Makal ( Daughter) is a 2022 Indian Malayalam-language family drama film directed by Sathyan Anthikkad and written by Iqbal Kuttippuram. The film stars Jayaram, Meera Jasmine, Devika Sanjay and Naslen. It is produced by Central Pictures, the company that produced Anthikad's Kudumbapuranam, Kalikkalam, and Oru Indian Pranayakatha. This marks Jayaram's comeback after a three-year hiatus and is his 250th Malayalam movie. The film also marks Meera Jasmine's return to Mollywood after a six year gap.

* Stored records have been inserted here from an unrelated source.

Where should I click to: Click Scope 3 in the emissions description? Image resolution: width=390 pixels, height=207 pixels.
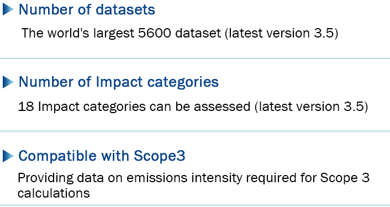pyautogui.click(x=345, y=178)
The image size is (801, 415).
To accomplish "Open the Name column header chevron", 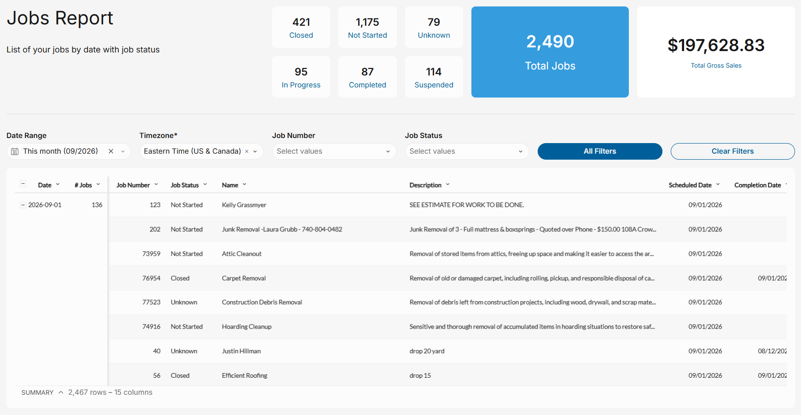I will click(x=244, y=184).
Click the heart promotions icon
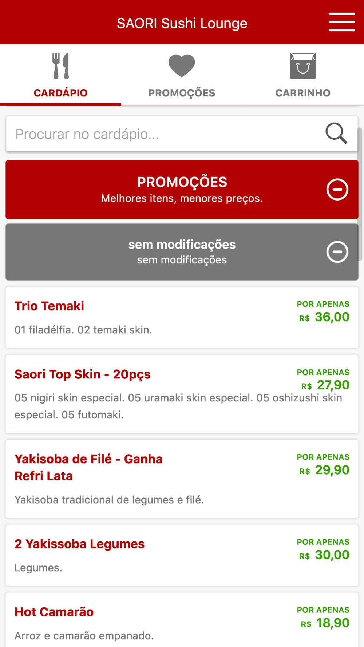364x647 pixels. 182,66

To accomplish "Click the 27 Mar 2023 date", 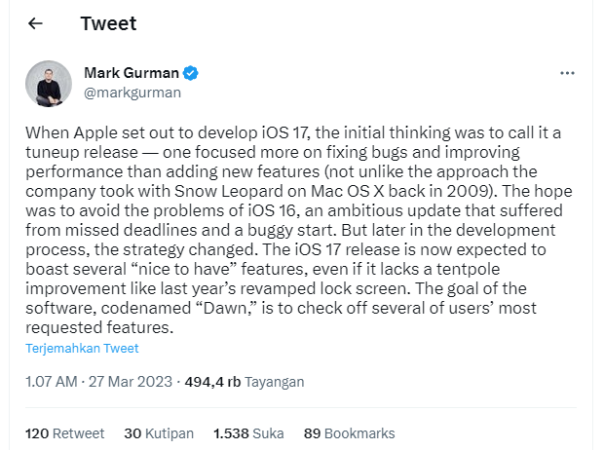I will (x=134, y=382).
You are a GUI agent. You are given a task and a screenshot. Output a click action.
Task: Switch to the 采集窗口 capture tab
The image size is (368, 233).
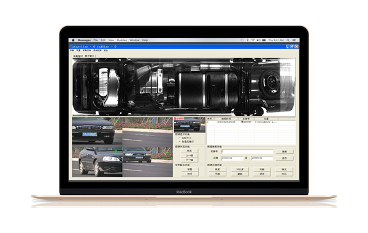78,56

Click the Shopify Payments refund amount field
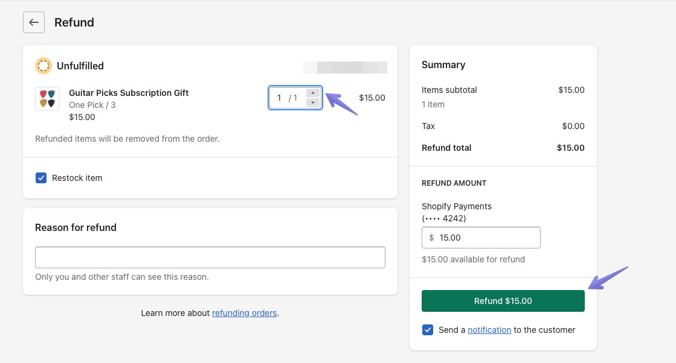[486, 238]
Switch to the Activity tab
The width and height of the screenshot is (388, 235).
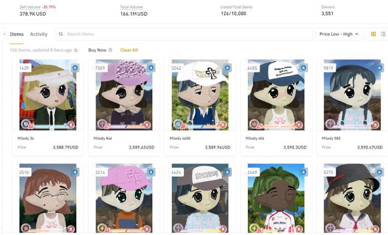coord(39,34)
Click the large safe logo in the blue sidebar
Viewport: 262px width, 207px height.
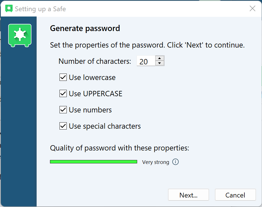(20, 35)
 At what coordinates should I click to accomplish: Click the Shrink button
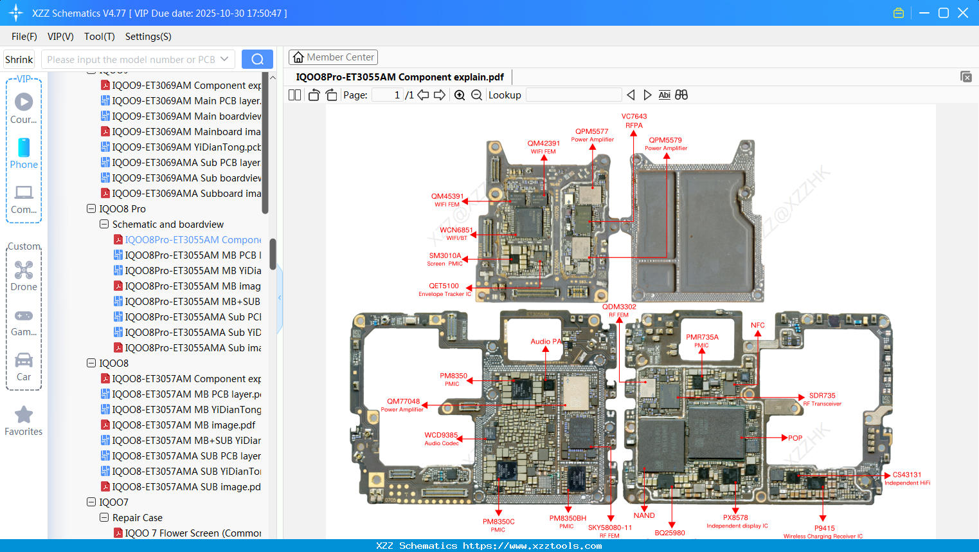click(19, 59)
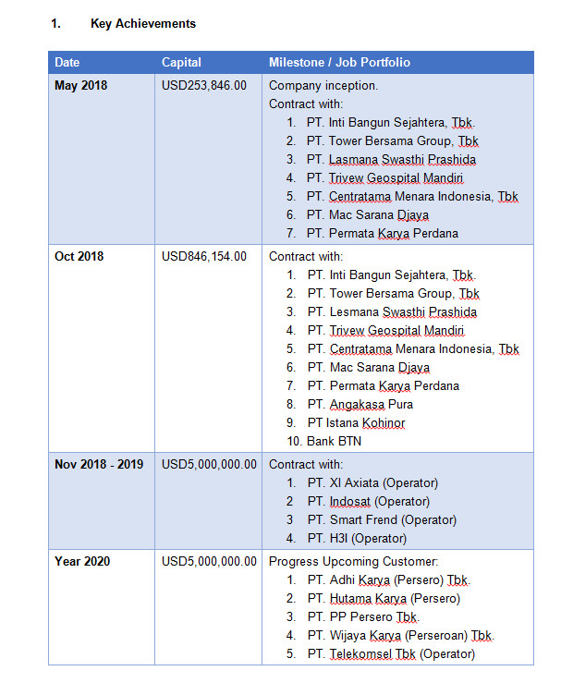Screen dimensions: 561x683
Task: Click "PT. Hutama Karya (Persero)" entry
Action: (x=384, y=598)
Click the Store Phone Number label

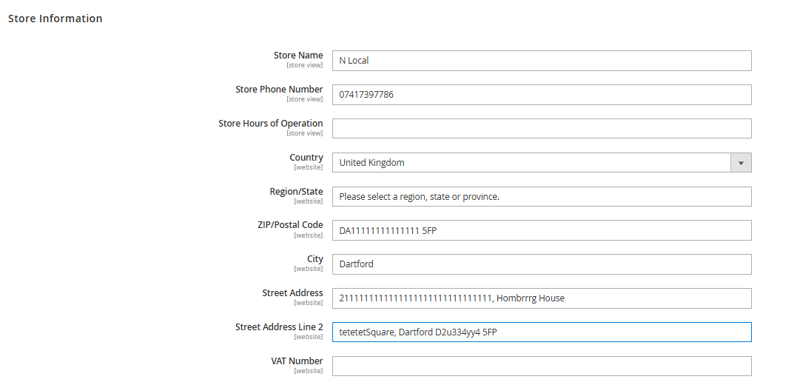pos(279,90)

This movie generally received mixed reviews from audience.

==Plot==
The mother and daughter duo, Juliet and Aparna, have been living together for the best part of their lives, enjoying their freedom and level of understanding. After Aparna's father, Nandan, returns from the Gulf and Juliet gets a government job in another district, Nandan has to figure out how to be a father to his daughter. While the generation gap leads to a series of misunderstandings and squabbles, the entry of an unexpected stranger in their lives changes the father-daughter dynamics. The stranger's presence becomes a reason for them to connect meaningfully and live peacefully. Nandan starts a masala powder company that he claims as poison free due to which people starts buying this after seeing filmstar Srinivasan video clip telling he appreciate such an organic masala powder that is not harmful for health. Rohith is a new student and he loves Aparna but Aparna doesn't show her acceptance and keeps avoiding so rohith enters this masala powder company as a worker. Rohith's identity gets caught by nandan but mistakes Aparna also in love with Rohith. When nandan blames Aparna for her not informing the disguised Rohith working in nandans masala factory, Aparna gets angry and drives their car to out but hits a tree and stops, nandan comes and console her and Aparna tells she hit down someone who got thrown away, nandan finds out a unconscious person and takes him to hospital, the stranger shows abnormal behaviour and speaks only different language, so nandan finds out he is a rogue so decide to drive him away but on entering the car ,this stranger tells he wants Aparna his daughter to accompany and so all of them go together, while sitting in a tea shop some gang who was enemy of this rogue comes and involves a fight, in-between this rogue remember how his daughter and wife got killed and so fights down all the enemies. Now nandan returns with Aparna back in his car as the rogue identified Aparna is not his daughter. Thus father and daughter unites comes together for picking back mother Juliet who frustrated with the office manager resigns the job and comes out gets surprised seeing nandan and Aparna together.

==Production==
The filming commenced in October 2021 in Kerala, with Jayaram joining the sets on 21 October. On 12 December, actor Jayaram informed via a tweet that he was in the final leg of filming. The shoot was wrapped in late-December.

==Music==
The film score is composed, orchestrated, and produced by Rahul Raj, while the songs are composed by Vishnu Vijay.

==Release==
===Theatrical===
The film was released in theatres on 29 April 2022.

===Home media===
The digital rights of the film were acquired by ManoramaMAX. The satellite rights are owned by Mazhavil Manorama.

==Reception==
The film received mixed reviews, praising the performances, direction, and humour but was criticised for its plot, writing, and climax.